Another thought is that the proposal gives a better separation of concerns.  Insertion focuses on adding entries without making inner loop checks for an uncommon case (the relevant note in dictobject.c says this is uncommon by a factor of hundreds).  The patch leaves the dummy cleanup to the fast, efficient resizing step.

Some areas for exploration:

* We know that the benefit to set_add_entry() will reduce the cost of building a set (which is the common case).  It simply does less work by using less code overall and by having less code in the inner loop (see the disassembly below (1) to see that we're now down to one memory access per iteration).  That said, it would be nice to quantify whether this is a small improvement or a big one (I expect the answer will be different for CLang vs GCC vs MSC, for 32-bit builds versus 64-builds, and for ARM versus x86, etc).

* It would also be nice see if there is an observable small benefit or small detriment to the uncommon case of building a set followed by cycling back and forth between removing elements and adding new elements.

In any case, the simplification of the code in set_add_entry() will be nice and it would be good to have a separation of concerns with only set_resize being responsible for clearing out dummies in a single high-speed pass.

(1) Inner-loop for the new set_add_entry() featuring only one memory access per iteration:

        cmpq    %r9, %rbx       ; entry < start + LINEAR_PROBES
        je  L406                
        addq    $16, %rbx       ; entry++ 
        movq    8(%rbx), %rax   ; load entry->hash from memory
        testq   %rax, %rax      ; entry->hash == 0
        jne L382                ; until zero found skip next test  
        cmpq    $0, (%rbx)      ; entry->key == NULL
        je  L374                ; return entry
        cmpq    %rax, %r15      ; entry->hash == hash
        jne L383                ; loop back
    <... process to equality test >
msg287278 - (view) Author: Inada Naoki (methane) * (Python committer) Date: 2017-02-08 05:12
I like this idea.
msg287290 - (view) Author: Serhiy Storchaka (serhiy.storchaka) * (Python committer) Date: 2017-02-08 09:14
Sets often are used in following pattern:

    def recurse(obj):
        if subobj not in proceeding:
            for subobj in links(obj):

In this case items are added and removed in LIFO order.
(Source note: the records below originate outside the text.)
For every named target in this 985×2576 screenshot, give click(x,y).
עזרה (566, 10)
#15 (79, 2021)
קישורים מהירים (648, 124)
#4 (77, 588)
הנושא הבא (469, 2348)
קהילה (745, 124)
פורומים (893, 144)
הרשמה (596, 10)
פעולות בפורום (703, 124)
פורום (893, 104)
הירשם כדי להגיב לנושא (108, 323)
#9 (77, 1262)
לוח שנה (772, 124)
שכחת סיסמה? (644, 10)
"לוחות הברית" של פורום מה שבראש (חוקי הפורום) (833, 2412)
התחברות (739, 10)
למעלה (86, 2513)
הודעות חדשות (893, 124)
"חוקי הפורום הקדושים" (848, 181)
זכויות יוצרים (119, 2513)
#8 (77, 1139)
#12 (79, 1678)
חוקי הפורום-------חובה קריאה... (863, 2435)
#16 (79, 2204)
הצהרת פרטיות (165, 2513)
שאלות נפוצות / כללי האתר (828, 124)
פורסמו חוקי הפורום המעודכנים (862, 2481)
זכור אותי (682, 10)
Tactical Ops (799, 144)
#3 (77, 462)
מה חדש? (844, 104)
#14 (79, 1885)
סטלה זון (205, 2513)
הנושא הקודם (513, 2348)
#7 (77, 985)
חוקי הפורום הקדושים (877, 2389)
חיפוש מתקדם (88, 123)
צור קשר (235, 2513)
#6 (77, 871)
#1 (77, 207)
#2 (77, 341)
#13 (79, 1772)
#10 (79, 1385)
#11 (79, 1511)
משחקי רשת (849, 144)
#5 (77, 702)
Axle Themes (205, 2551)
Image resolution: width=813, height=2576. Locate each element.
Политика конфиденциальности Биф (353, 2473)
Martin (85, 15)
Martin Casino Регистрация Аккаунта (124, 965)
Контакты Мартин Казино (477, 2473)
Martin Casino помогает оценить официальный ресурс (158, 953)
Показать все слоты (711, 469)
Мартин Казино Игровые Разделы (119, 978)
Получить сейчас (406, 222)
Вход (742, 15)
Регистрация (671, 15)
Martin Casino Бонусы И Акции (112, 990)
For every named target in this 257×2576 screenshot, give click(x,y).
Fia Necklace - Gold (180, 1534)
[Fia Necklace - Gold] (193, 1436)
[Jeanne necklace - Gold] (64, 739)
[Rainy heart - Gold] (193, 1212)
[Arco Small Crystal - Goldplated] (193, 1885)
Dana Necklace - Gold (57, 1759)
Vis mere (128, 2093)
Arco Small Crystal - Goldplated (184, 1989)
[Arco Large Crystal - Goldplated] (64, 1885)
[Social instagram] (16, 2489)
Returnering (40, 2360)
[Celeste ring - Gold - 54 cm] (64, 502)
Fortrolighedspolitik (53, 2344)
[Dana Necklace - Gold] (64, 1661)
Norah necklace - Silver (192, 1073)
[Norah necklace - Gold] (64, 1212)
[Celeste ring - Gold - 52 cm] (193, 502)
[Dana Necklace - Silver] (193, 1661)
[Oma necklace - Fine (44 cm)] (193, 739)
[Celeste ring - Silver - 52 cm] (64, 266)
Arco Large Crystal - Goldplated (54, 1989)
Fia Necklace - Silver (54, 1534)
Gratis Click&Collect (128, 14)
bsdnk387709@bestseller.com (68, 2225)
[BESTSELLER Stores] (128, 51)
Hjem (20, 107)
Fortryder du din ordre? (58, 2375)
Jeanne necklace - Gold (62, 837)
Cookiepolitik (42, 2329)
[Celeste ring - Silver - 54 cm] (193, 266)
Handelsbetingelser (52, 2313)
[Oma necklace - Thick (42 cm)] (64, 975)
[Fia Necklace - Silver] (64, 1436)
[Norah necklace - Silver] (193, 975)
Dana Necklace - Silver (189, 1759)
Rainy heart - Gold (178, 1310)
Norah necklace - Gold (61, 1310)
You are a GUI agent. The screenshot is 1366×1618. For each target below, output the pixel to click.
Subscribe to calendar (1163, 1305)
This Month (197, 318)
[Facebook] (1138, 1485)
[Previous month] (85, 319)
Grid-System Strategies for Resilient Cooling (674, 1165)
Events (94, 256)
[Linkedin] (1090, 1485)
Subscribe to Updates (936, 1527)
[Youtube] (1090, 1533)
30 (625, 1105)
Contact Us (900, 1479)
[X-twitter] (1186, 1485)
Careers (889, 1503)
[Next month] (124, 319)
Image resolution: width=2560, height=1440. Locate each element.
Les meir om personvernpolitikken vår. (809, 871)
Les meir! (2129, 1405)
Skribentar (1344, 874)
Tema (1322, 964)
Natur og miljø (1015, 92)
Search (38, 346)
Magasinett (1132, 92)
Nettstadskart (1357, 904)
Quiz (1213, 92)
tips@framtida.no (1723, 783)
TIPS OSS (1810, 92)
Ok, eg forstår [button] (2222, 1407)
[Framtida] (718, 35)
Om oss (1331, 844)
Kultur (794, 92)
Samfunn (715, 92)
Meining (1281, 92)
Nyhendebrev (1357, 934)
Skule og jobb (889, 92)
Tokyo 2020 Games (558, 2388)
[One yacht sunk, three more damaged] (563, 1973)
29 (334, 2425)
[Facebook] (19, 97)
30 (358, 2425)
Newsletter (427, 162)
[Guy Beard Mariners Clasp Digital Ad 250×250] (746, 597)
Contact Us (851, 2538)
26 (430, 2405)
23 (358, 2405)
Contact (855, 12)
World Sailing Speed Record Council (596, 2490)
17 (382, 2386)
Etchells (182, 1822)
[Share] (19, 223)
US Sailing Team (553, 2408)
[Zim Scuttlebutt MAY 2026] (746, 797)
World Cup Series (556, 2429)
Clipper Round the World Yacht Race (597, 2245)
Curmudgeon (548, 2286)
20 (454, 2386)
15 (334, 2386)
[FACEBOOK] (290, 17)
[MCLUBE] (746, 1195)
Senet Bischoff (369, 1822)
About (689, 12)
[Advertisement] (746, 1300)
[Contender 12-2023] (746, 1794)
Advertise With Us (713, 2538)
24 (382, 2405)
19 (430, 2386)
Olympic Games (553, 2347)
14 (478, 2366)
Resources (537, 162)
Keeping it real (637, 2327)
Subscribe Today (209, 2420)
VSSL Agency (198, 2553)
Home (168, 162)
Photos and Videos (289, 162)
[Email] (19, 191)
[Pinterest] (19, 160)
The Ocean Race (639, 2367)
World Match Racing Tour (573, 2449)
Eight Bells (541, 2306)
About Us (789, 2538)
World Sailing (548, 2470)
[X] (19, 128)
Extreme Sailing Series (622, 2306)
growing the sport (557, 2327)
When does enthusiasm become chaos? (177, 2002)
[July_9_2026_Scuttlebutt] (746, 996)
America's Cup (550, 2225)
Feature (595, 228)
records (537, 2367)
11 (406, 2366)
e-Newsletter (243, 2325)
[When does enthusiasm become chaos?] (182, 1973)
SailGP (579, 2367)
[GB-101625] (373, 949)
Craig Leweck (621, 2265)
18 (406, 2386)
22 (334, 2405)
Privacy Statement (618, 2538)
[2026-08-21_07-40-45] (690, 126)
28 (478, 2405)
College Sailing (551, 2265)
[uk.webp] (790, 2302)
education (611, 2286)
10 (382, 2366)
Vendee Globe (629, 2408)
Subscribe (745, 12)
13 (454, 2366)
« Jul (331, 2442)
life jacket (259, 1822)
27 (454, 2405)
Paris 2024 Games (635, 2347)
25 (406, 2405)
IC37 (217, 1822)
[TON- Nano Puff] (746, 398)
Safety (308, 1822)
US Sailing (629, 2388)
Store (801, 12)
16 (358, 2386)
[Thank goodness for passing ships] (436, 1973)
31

How this change affects this case?
msg287333 - (view) Author: Raymond Hettinger (rhettinger) * (Python committer) Date: 2017-02-08 14:52
> How this change affects this case?

I would expect to see a tiny net benefit.  The set.add() would be microscopically faster (because of less work finding and going back to a free slot).  The set.discard() would do the same work (locating a value and marking it as a dummy).  The resize step would run at the same speed (it just skips over dummies and reinserts only active values).  The resize would run a little earlier (because we're not reusing a small proportion of the dummy entries) but it would clean out 100% of the dummies, making the table more sparse sooner.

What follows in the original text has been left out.